> _Items from a data source_
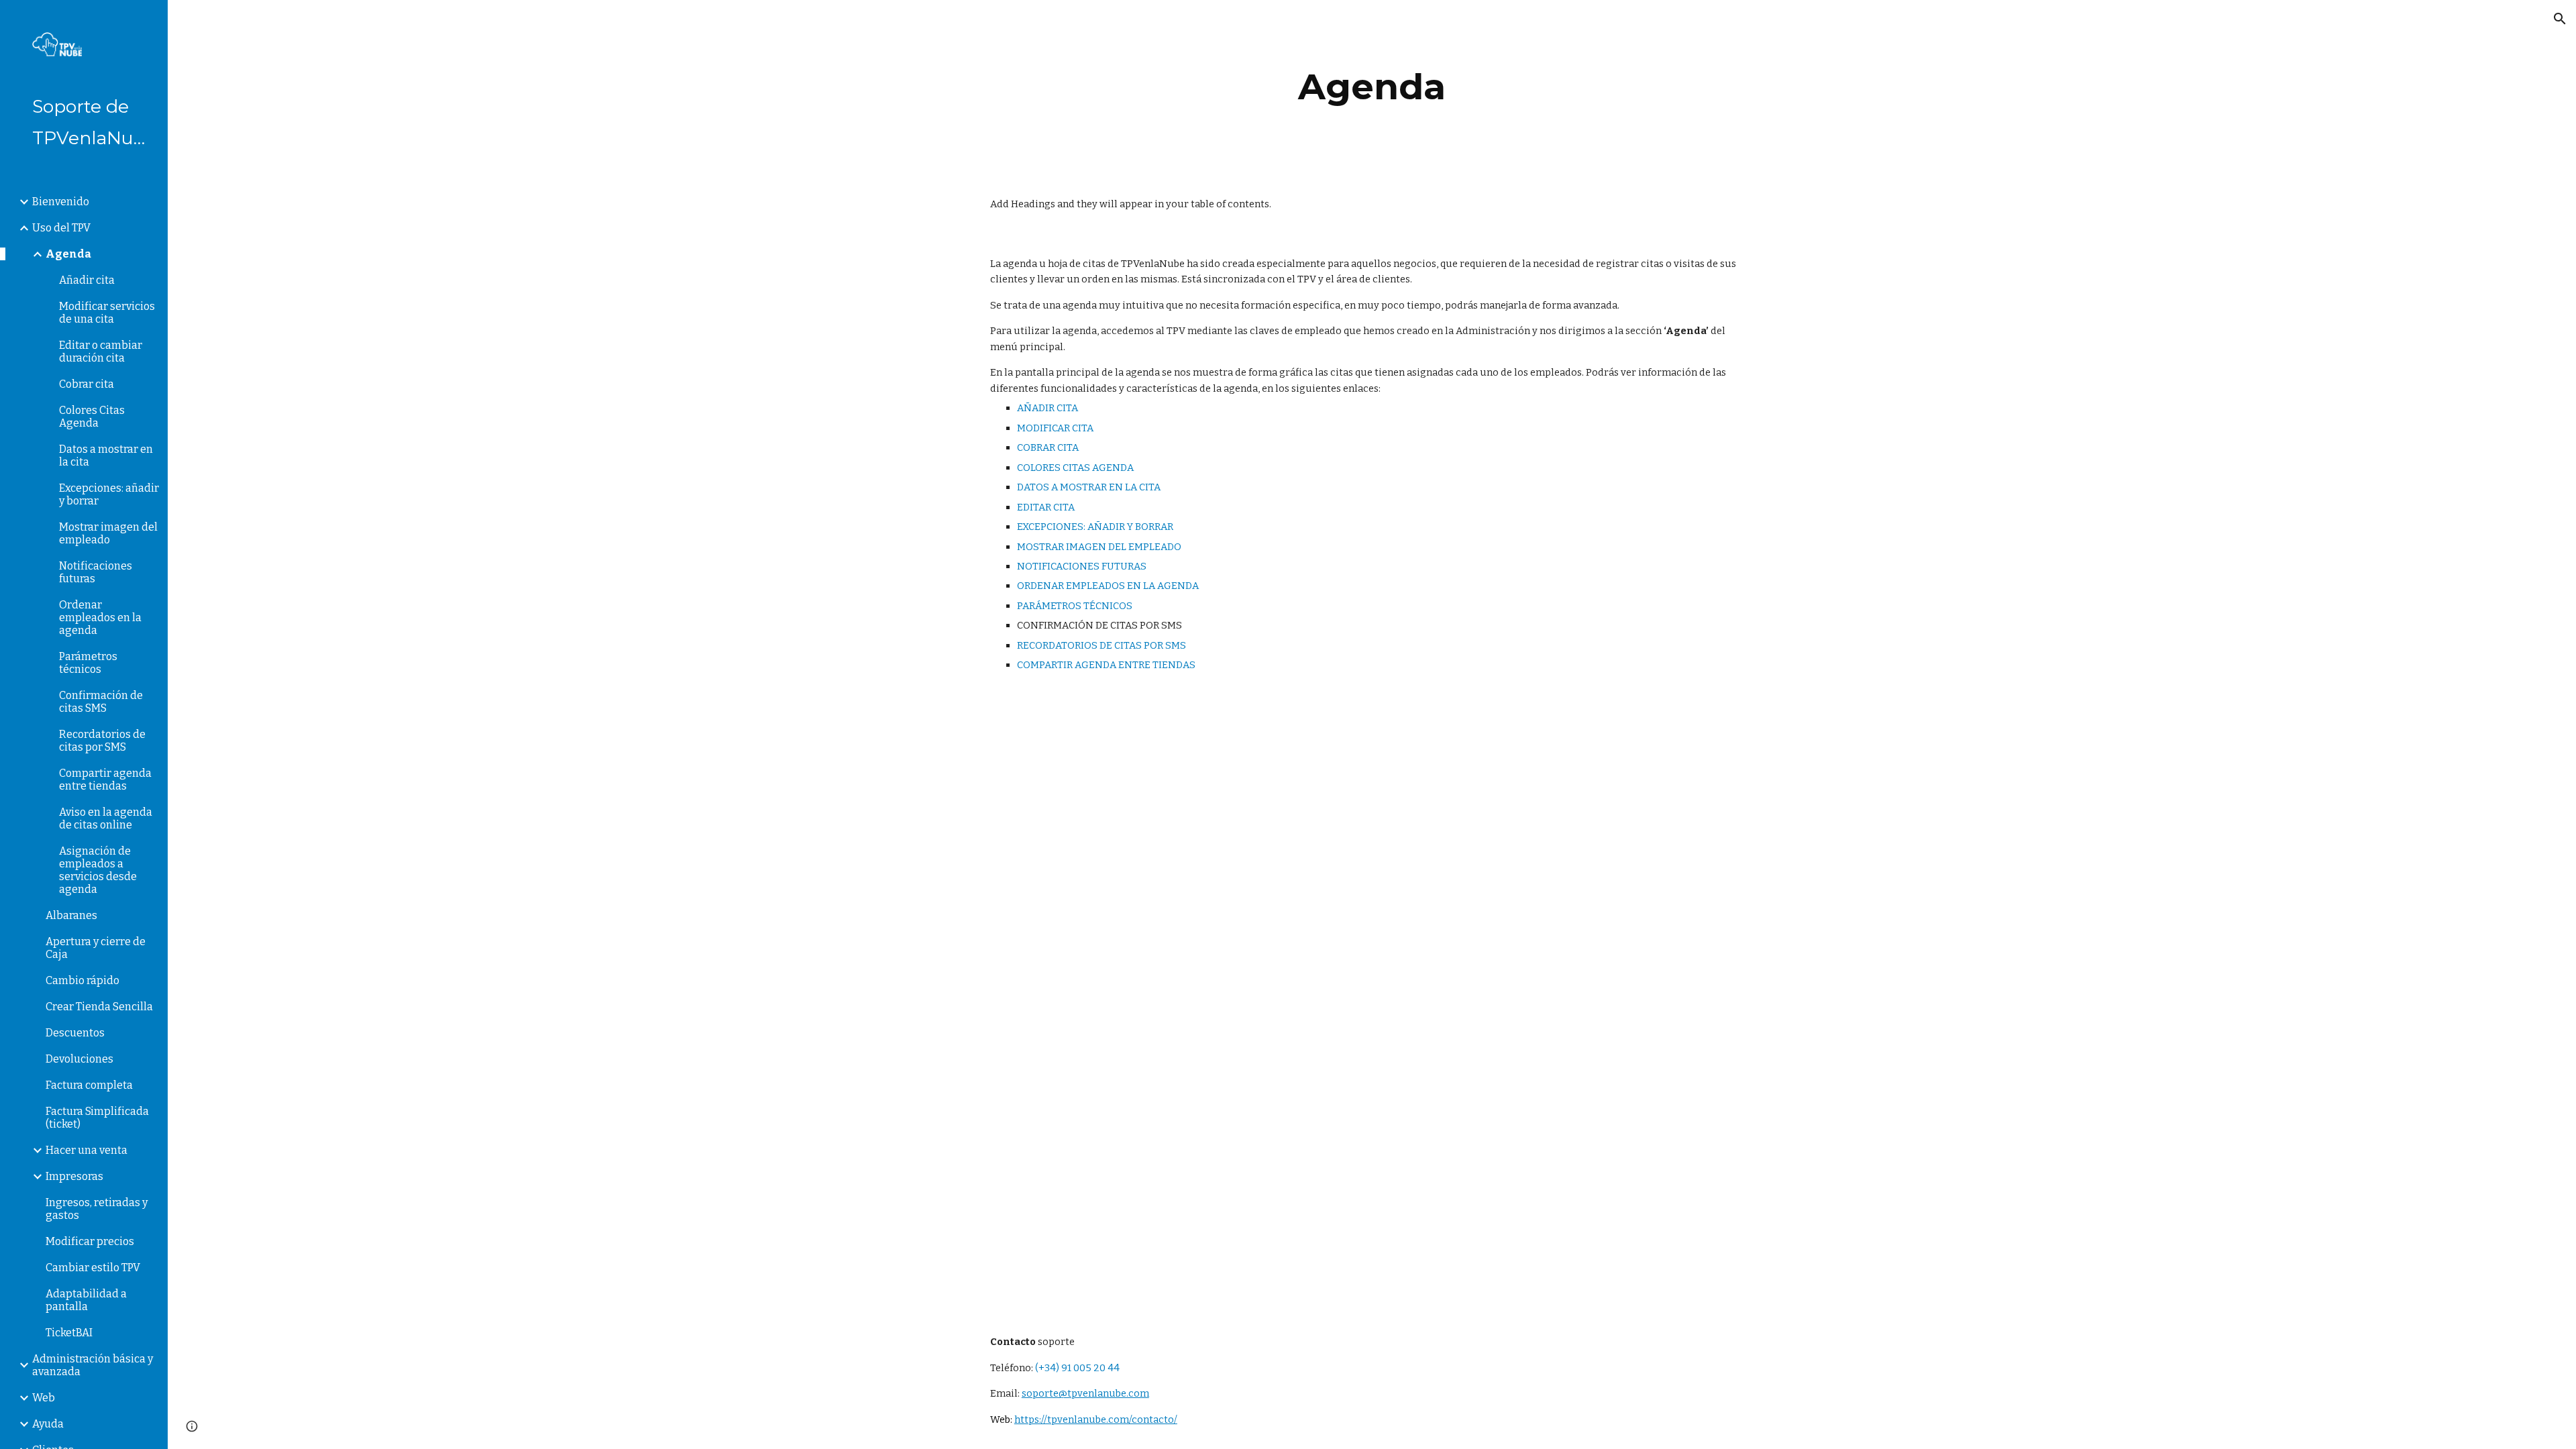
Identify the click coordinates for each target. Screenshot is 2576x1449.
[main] (1372, 87)
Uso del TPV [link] (61, 227)
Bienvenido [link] (60, 201)
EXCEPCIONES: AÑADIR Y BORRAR (1095, 527)
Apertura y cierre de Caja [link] (96, 948)
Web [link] (43, 1397)
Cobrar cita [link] (86, 384)
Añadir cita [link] (87, 280)
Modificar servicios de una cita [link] (107, 312)
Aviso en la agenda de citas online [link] (105, 818)
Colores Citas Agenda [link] (92, 416)
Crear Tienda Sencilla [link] (99, 1006)
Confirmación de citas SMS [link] (101, 701)
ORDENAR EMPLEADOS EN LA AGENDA (1108, 586)
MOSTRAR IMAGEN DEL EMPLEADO (1099, 547)
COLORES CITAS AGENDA (1075, 468)
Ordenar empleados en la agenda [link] (100, 617)
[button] (2560, 19)
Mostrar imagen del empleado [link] (108, 533)
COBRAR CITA (1048, 447)
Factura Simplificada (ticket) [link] (97, 1117)
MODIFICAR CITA (1055, 428)
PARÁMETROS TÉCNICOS (1074, 606)
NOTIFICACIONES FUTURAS (1081, 566)
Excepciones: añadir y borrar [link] (109, 494)
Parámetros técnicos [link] (88, 663)
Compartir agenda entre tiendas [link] (105, 779)
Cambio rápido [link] (82, 980)
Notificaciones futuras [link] (95, 572)
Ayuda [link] (48, 1423)
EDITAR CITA (1046, 507)
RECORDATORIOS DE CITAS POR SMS (1101, 645)
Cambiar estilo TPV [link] (93, 1267)
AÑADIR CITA (1047, 408)
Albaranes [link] (71, 915)
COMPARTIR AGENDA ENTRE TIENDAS (1106, 665)
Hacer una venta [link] (86, 1150)
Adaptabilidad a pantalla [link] (86, 1300)
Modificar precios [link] (90, 1241)
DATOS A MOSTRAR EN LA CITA (1089, 487)
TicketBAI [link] (69, 1332)
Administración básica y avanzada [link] (92, 1365)
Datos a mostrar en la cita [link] (106, 455)
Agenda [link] (68, 254)
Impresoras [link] (74, 1176)
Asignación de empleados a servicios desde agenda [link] (98, 870)
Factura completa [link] (89, 1085)
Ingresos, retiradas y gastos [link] (97, 1209)
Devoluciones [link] (79, 1059)
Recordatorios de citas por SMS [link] (102, 740)
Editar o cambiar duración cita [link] (100, 351)
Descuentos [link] (75, 1032)
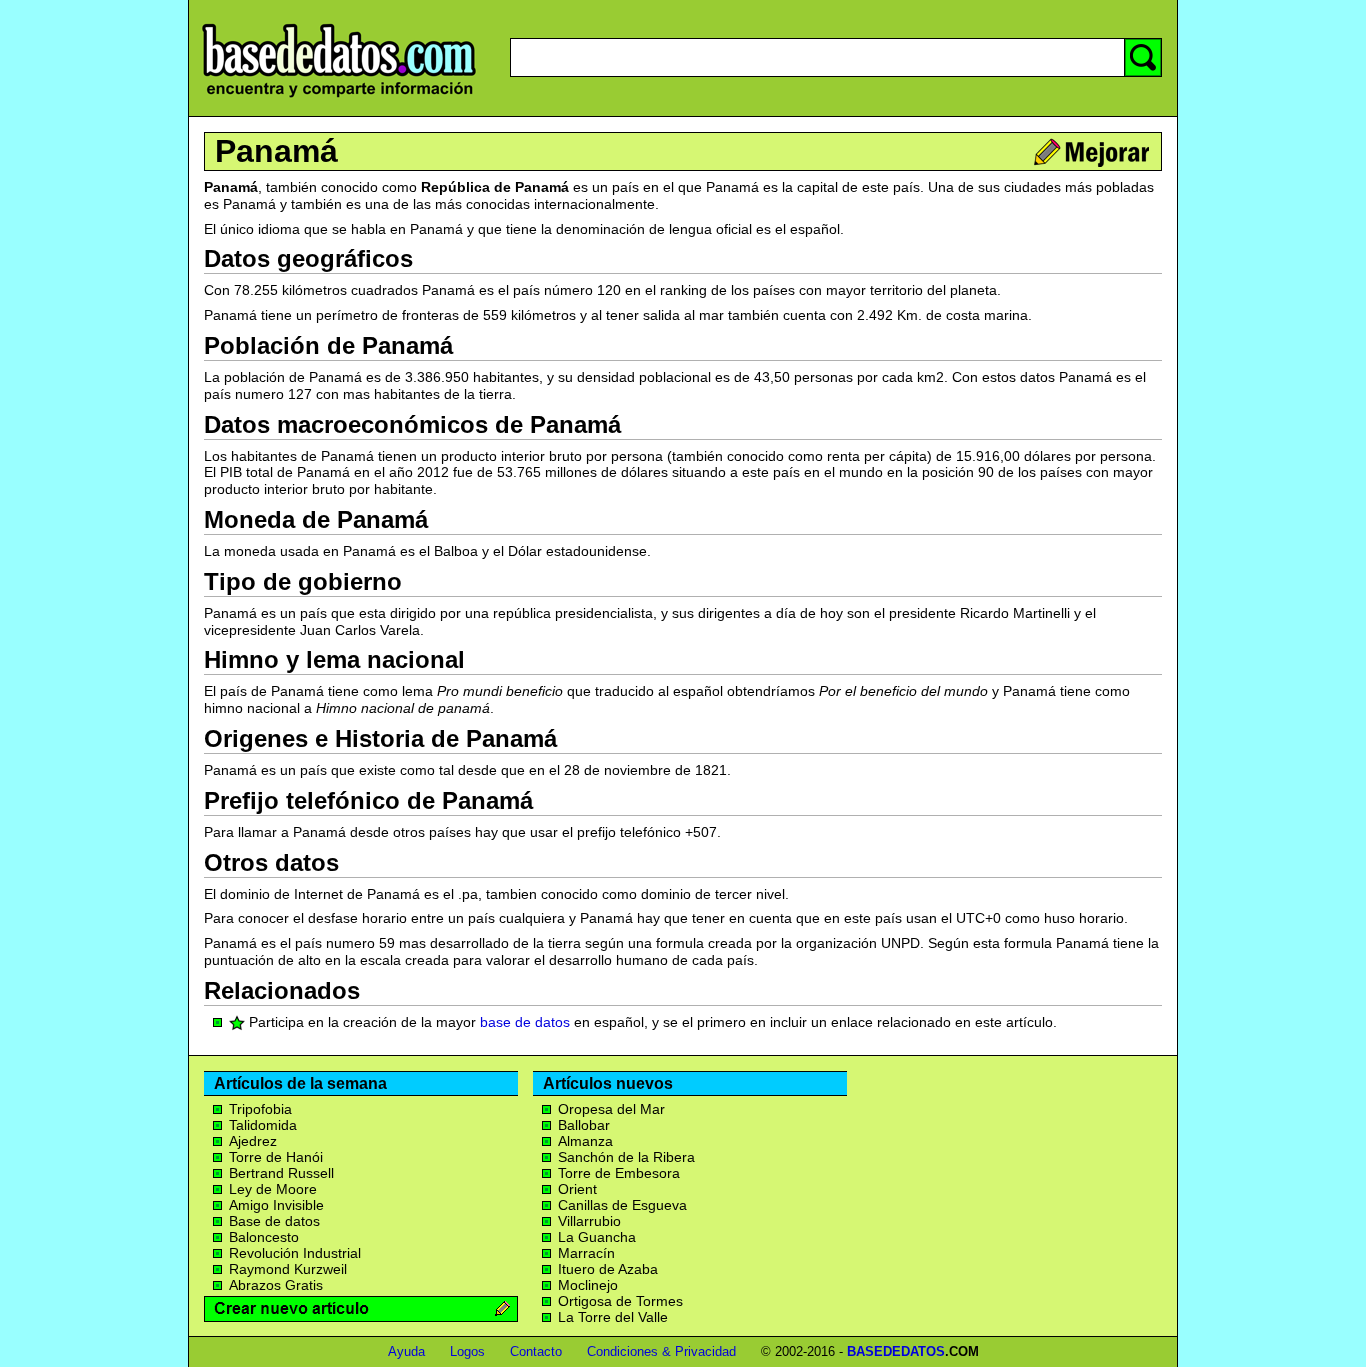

> _PROMPT_
What you return must be an exact retyping of the lines above starting at the line with "Web [link] (43, 1397)" and ending at the line with "Cambio rápido [link] (82, 980)", and nothing besides.

> _TASK ANSWER_
Web [link] (43, 1397)
Cobrar cita [link] (86, 384)
Añadir cita [link] (87, 280)
Modificar servicios de una cita [link] (107, 312)
Aviso en la agenda de citas online [link] (105, 818)
Colores Citas Agenda [link] (92, 416)
Crear Tienda Sencilla [link] (99, 1006)
Confirmación de citas SMS [link] (101, 701)
ORDENAR EMPLEADOS EN LA AGENDA (1108, 586)
MOSTRAR IMAGEN DEL EMPLEADO (1099, 547)
COLORES CITAS AGENDA (1075, 468)
Ordenar empleados en la agenda [link] (100, 617)
[button] (2560, 19)
Mostrar imagen del empleado [link] (108, 533)
COBRAR CITA (1048, 447)
Factura Simplificada (ticket) [link] (97, 1117)
MODIFICAR CITA (1055, 428)
PARÁMETROS TÉCNICOS (1074, 606)
NOTIFICACIONES FUTURAS (1081, 566)
Excepciones: añadir y borrar [link] (109, 494)
Parámetros técnicos [link] (88, 663)
Compartir agenda entre tiendas [link] (105, 779)
Cambio rápido [link] (82, 980)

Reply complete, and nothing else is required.